Just an example: this makes the mapping between the serialized format and
the information model 1-1. So when one is working on a YAML file as text one
stays within the YAML information model (of course, there's the application
information model - the "schema" - to consider as well).

- Because applications *will* need to handle multiple date formats etc. It
may seem a trivial issue, but multiple formats for the same data is a
common, problematic issue. I'd rather we had a way to tackle it.

- Because I think we should be pushing for 'color' as a way to solve such
issues and adding a special 'bytes' data type is a cop-out to avoid it.

In short, I think that having a 'bytes' scalar data type in the core data
model is a bad idea (and yes, I realize this is different from what I said a
month ago :-)

As for the shorthand notation I proposed. Jason Diamond
[mailto:ja...@in...] wrote:
> I think that I'm in the minority here but I believe that YAML 
> is currently already flexible enough to express just about
> any concept while still being simple enough for most people
> to grasp and work with.

I tend to agree, with a qualification - don't think YAML can
do it in a *readable* way at the moment. Hence the shorthand
notation (which is just that).

> Every time I read a message about
> color or typing or formatting I get worried that YAML will get
> bogged down in complexity. Don't get me wrong--I think that 
> the concept of color is great and should be used but I don't
> believe that it needs to be mandated by any spec.

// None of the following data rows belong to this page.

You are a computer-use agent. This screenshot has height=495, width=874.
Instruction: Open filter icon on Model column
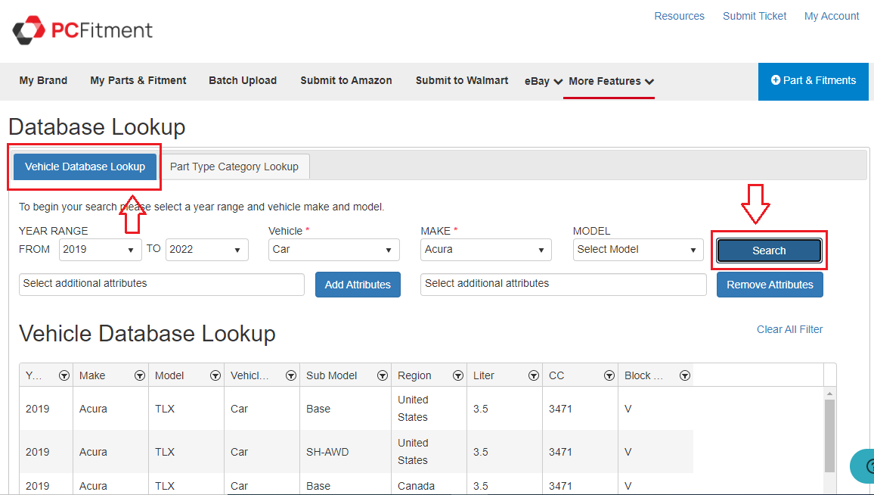[x=215, y=375]
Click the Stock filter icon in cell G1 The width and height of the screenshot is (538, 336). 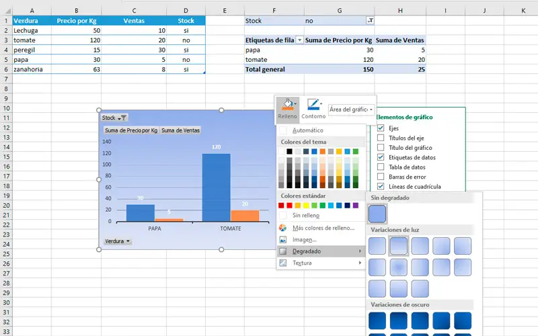(371, 21)
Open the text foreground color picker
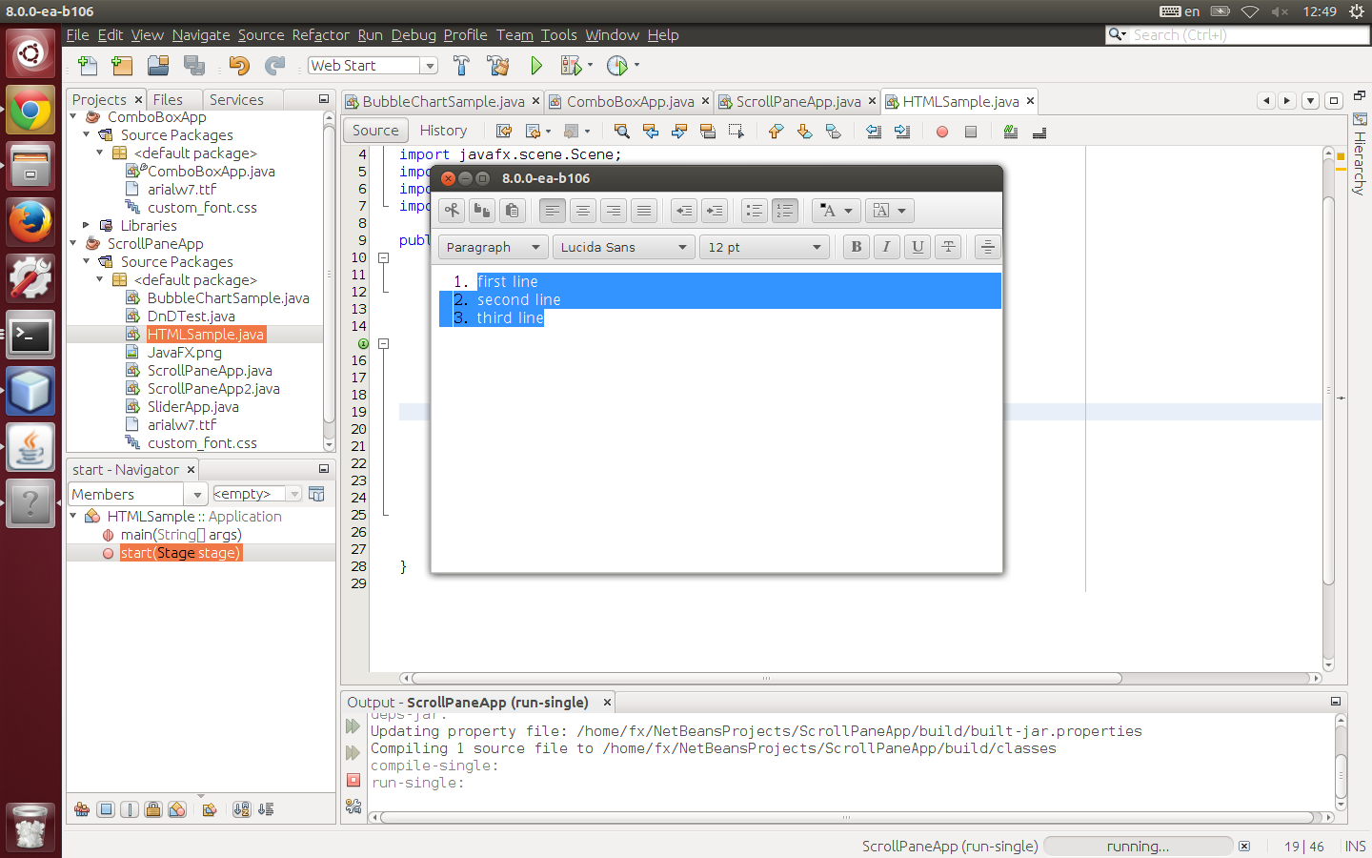Image resolution: width=1372 pixels, height=858 pixels. click(x=837, y=211)
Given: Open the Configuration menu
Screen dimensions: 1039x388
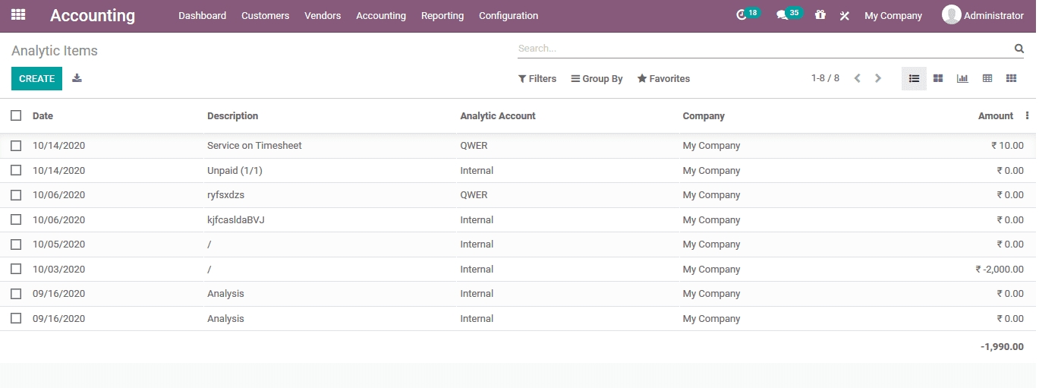Looking at the screenshot, I should click(508, 16).
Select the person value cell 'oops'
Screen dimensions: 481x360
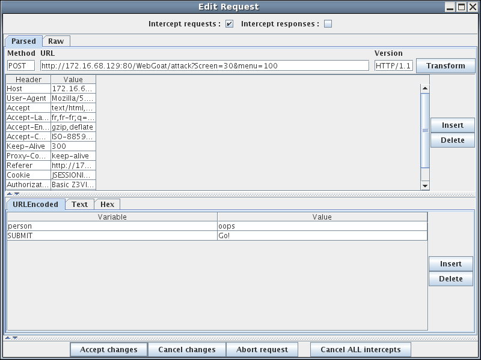[x=322, y=226]
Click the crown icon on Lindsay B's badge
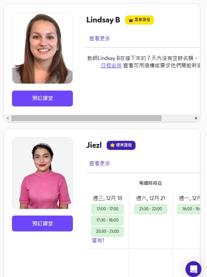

I completely agree. Nothing in the spec should mandate that color
be used. What I suggest is that we provide a shorthand notation
for a certain set of map keys, so that people who do want to use
color could do it in a readable fashion. This shorthand notation
won't effect the information model (simple map/list/scalar) at all.
It would just be an alternative, more readable way to write certain
types of maps. Nothing more.

> And I also
> don't believe that any more semantics need to be layered onto
> YAML other than the simple scalars, lists, and maps that
> it currently has.

I agree as long as you qualify it by "be layered ... in the core
spec". Such layering has its place - in separate spec(s).

> And while I'm at it, I no longer believe 
> that the API should be part of the spec, either. Let's be
> realistic--one API will not fit everybody's needs.

Again I agree. I think we should have a format/info model
spec, roll it out the door, and make the API spec(s) separately.
We've done one step towards it by breaking the spec into almost-
independent sections. I think that the format/info model section
is close to being complete (barring the new block syntax proposals
and the issue of a shorthand notation).

I have some free time this weekend. I could modify the block
syntax to whatever we agree on, add the shorthand notation for
"color" maps, and create a standalone "YAML 1.0 Core Spec" release
candidate. Clark?

Have fun,

	Oren Ben-Kiki